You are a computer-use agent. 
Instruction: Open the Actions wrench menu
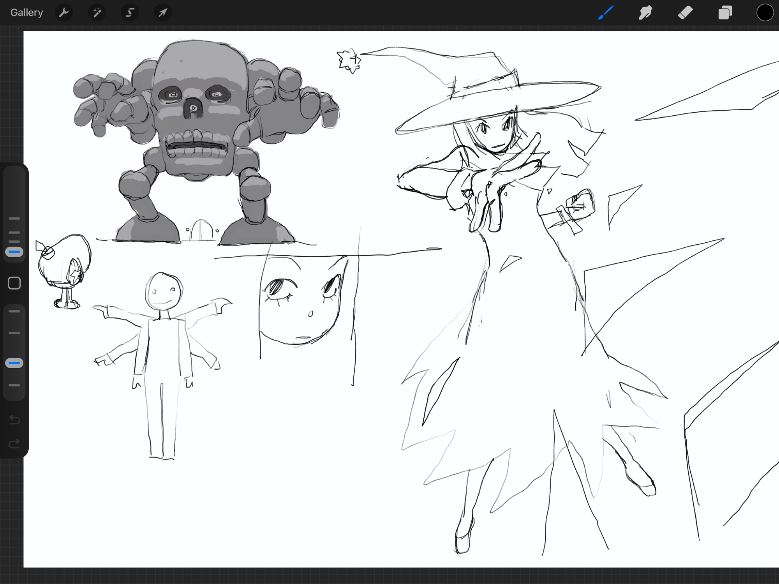(x=64, y=13)
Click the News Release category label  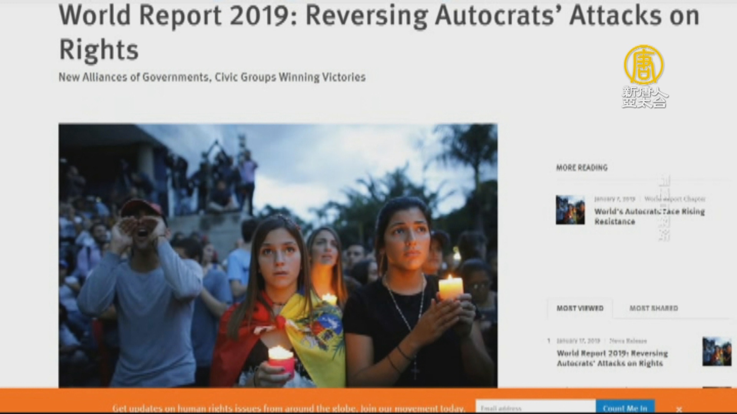(x=628, y=341)
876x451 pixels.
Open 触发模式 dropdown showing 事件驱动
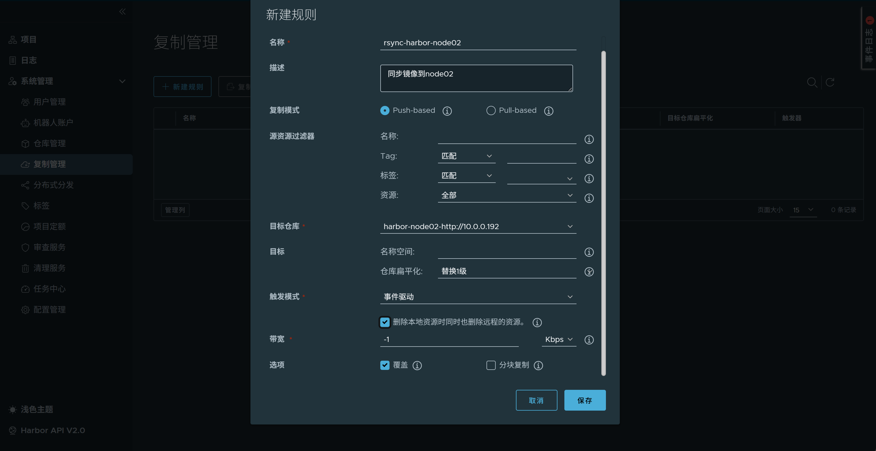[478, 297]
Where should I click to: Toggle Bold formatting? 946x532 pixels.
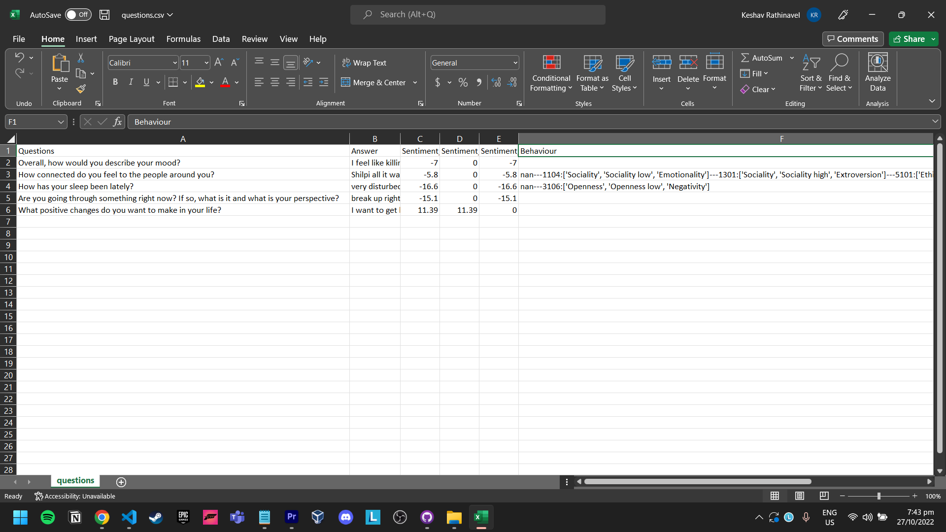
────────────────────────────────────────
[Exercise goal]: Each line of the material with the word "pixels" in it should be listed.

[The answer]:
876x451 pixels.
Where should I click to: Toggle Bold formatting? 946x532 pixels.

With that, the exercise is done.